I spent eight years on the buying side of this, purchasing homes from families helping an aging parent move. Then I switched sides, because I got tired of being the person a family looked back on and wished they had handled differently. This is the whole playbook I wish every family had before they answered my knock, organized into the order that actually works.
This is the hub. Each section below has a deeper guide of its own, linked along the way, but if you read only this page, you will have the map.
Start by listening, not selling
The biggest early mistake is leading with logistics. Families walk in with a listing agent, a price, and a timeline, and the parent hears that the decision was made without them. They dig in to defend their autonomy, and the whole thing stalls.
Selling a parent's home is rarely about the house. It is about independence, grief, and the fear of the unknown. The first conversations should be pure listening: what is getting harder, what worries them most about staying and about leaving, what the house actually means to them. Move a parent from no to maybe to ready over several conversations, not one big talk. We cover the exact five-conversation sequence in a dedicated guide, but the principle is simple: understood first, decided second.
Get the legal documents and authority in place early
Before a house can be sold, someone has to have the legal authority to sell it. If your parent is competent, they sign and you need nothing extra. If they are not, you need a durable power of attorney that specifically includes real-property authority.
Here is the trap that costs families months: a parent can only grant a power of attorney while they are still competent. Wait too long, and the only path left is a court guardianship, which is slow, expensive, and supervised. Handle the four documents early, while your parent can sign them: a will or trust, a durable financial power of attorney with real-estate authority, a healthcare power of attorney, and a living will. We go deep on this in the power-of-attorney guide. The short version: do it before the crisis, not during it.
Find out what the house is actually worth, from the right person
This is where the equity is won or lost. The house has three very different prices, and most families only ever see the lowest one.

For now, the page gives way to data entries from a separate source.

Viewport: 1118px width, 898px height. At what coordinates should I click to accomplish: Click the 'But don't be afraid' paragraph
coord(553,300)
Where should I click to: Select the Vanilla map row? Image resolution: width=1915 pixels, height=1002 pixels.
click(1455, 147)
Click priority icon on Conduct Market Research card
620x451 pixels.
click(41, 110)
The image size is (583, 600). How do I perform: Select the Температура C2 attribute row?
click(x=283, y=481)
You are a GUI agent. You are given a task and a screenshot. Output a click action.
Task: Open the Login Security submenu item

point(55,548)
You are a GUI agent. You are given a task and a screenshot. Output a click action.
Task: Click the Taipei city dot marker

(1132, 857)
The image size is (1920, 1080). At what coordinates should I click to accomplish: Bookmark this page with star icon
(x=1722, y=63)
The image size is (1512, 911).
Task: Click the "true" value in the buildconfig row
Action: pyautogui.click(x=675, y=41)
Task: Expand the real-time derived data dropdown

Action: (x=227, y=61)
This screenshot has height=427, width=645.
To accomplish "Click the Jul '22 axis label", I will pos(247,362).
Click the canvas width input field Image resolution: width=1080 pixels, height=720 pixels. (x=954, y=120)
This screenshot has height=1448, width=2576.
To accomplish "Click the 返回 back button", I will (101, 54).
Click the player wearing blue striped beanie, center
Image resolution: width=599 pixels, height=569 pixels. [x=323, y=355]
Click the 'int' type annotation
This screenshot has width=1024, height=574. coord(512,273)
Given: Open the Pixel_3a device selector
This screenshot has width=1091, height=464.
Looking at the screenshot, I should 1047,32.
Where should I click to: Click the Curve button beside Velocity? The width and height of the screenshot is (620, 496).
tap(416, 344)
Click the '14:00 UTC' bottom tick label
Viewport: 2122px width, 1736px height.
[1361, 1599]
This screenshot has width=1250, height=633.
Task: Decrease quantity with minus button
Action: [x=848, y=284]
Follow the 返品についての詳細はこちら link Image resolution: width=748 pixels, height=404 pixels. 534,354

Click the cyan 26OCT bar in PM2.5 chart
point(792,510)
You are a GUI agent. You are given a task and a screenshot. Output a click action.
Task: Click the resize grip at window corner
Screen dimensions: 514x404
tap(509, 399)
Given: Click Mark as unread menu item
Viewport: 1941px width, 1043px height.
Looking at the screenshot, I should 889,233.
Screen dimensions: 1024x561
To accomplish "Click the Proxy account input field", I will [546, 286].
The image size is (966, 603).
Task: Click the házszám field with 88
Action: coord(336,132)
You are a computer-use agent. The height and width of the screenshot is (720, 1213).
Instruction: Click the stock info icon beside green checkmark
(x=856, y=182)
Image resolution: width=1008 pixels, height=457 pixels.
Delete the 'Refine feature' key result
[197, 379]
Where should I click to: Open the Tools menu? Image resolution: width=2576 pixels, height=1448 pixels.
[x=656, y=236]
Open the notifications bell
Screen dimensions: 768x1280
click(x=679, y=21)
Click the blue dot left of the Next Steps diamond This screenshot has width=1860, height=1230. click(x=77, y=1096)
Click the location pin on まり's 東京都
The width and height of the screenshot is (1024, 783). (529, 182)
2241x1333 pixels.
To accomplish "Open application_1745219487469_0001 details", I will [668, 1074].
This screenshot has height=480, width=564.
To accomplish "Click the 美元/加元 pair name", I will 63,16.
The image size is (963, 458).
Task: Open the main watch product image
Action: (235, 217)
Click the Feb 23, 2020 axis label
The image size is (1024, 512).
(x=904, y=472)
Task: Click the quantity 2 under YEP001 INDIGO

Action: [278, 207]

Retail, sold with an agent over 60 to 90 days, captures full market value. A legitimate as-is investor pays roughly 75 to 83 percent of that. A wholesaler-style cash offer comes in closer to 60 cents on the dollar, with a fee buried in the gap. The difference between a properly marketed sale and a convenient cash offer routinely runs $50,000 to $100,000 on a single home.
So before you respond to any cash offer in the mailbox, get a Seniors Real Estate Specialist to tell you what the house would net on the open market. That number is your baseline. A specialist works for your family and markets the home for full value. A cash investor works for themselves and profits from the discount. Measure every offer against the real number, not against the other lowballs. We break down the full difference in the SRES-versus-cash-investor guide and the wholesaler guide.
Protect against the predatory offer
While you are deciding, your parent is on lists. Probate filings, expired listings, a paid-off home, a recent loss. Mailers with fake checks, bandit signs, cold calls, and door knocks follow. When two or three buyers show up the same week, they are usually not coordinating, but the effect is anchoring: each lowball makes the next one look reasonable until the family loses sight of what the house is worth.
Three questions shut it down. Are you the actual buyer, or assigning the contract? Can I review this with an attorney first? What is the assignment fee built into this offer? Real buyers say yes to all three. Wholesalers walk away. And never let your parent sign anything that "protects their interest in the property" before closing, because that can be the document that clouds the title and freezes the house. The wholesaler guide covers this in full.
Declutter slowly, room by room
A home lived in for decades holds a lifetime, and the decluttering is where families burn out and fight. Treat it as a transition, not a cleanout.
Use five piles: keep, give, sell, donate, toss, deciding one item at a time with no "maybe" pile. Pull sentimental items onto a separate, slower track, and photograph what cannot be kept. Go one room at a time, easiest room first, finishing each before the next. And agree among siblings, in advance, how items get claimed, because the dining set is never really about the dining set. Start months before listing. Crammed into the final week, it becomes a fire sale of both the belongings and everyone's patience. The decluttering guide has the full system.
Time the move around closing day
The last piece is sequencing the physical move so your parent is not displaced or carrying two homes at once. Coordinate the move-out with the closing date, build in a cushion for the inevitable delays, and line up the next place before the current one sells when you can.
This is also where you protect against carrying costs: a dual mortgage, storage, temporary housing, and the prep budget all eat into the net. A Senior Real Estate Specialist and, for complex cases, a senior move manager help you sequence it so the transition is smooth instead of a scramble. To find a vetted, accredited move manager, use the National Association of Senior Move Managers (NASMM) directory.
Avoid the five most expensive mistakes
Pulling it together, the five mistakes that cost families the most: leading with logistics instead of listening, waiting too long on the legal documents and getting forced into guardianship, taking a convenient cash offer without learning the home's real value, rushing the declutter into a fire sale, and letting an invented deadline drive a six-figure decision.
Every one of them comes from the same root: deciding in a crisis instead of planning before one. The families who do this well start early, get the real numbers, and move at the pace of a transition. The families who get burned wait until a fall or a hospital discharge makes the decision for them. The whole point of this playbook is to put you in the first group.